**What to work on:** Quote all of the data that follows exactly as written, skipping the images.

Stored data entries:

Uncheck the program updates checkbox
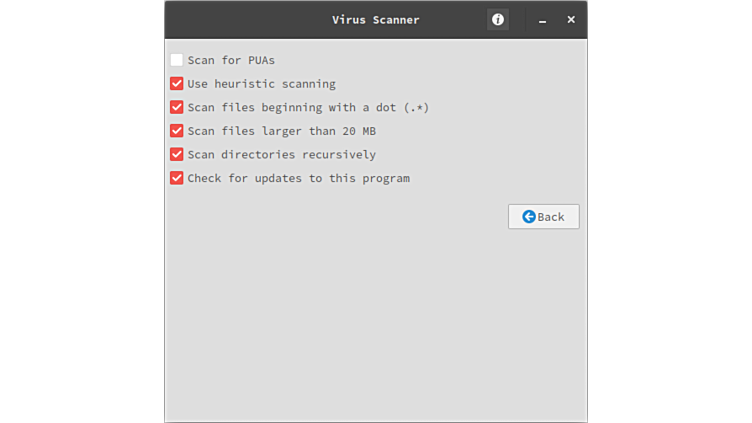 click(x=177, y=178)
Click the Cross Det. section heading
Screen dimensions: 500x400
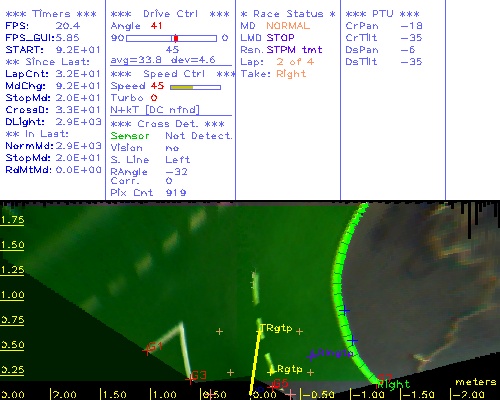[x=168, y=124]
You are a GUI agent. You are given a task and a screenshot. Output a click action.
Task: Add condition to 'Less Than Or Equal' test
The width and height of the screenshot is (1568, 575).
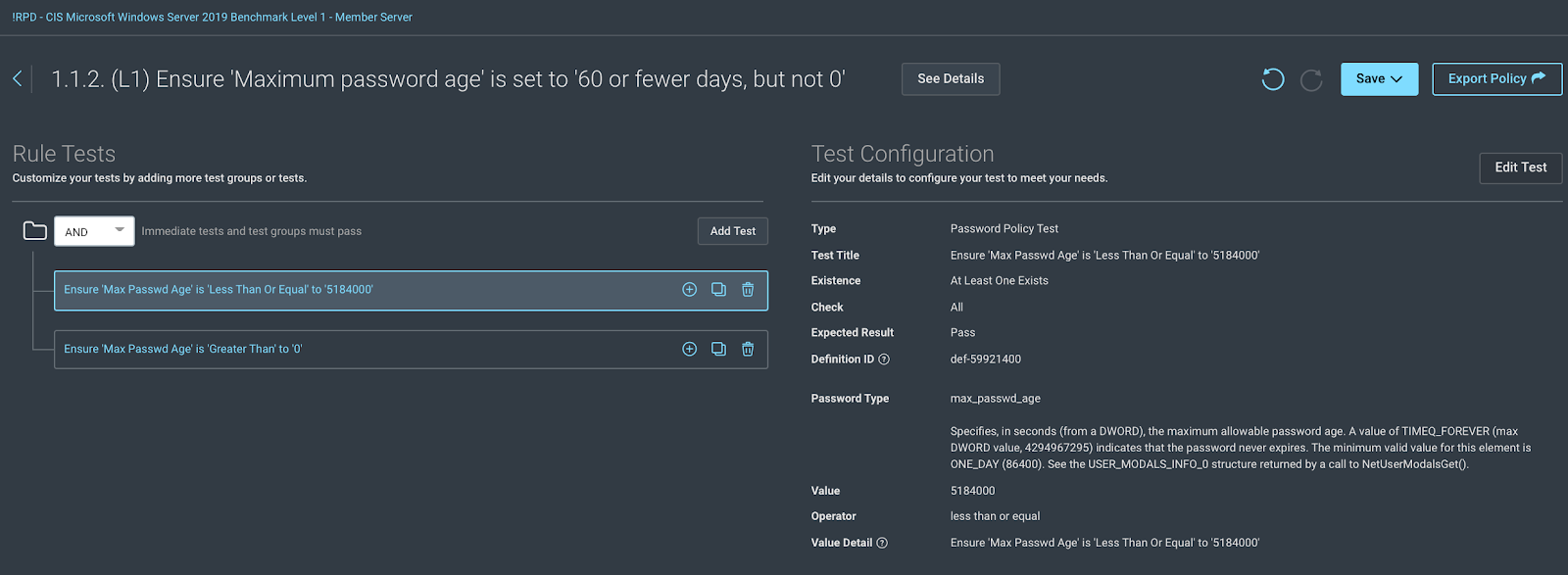pos(689,290)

**Written answer:**
Uncheck the program updates checkbox
 click(x=177, y=178)
Click the Cross Det. section heading
Screen dimensions: 500x400
[x=168, y=124]
You are a GUI agent. You are given a task and a screenshot. Output a click action.
Task: Add condition to 'Less Than Or Equal' test
The width and height of the screenshot is (1568, 575).
pos(689,290)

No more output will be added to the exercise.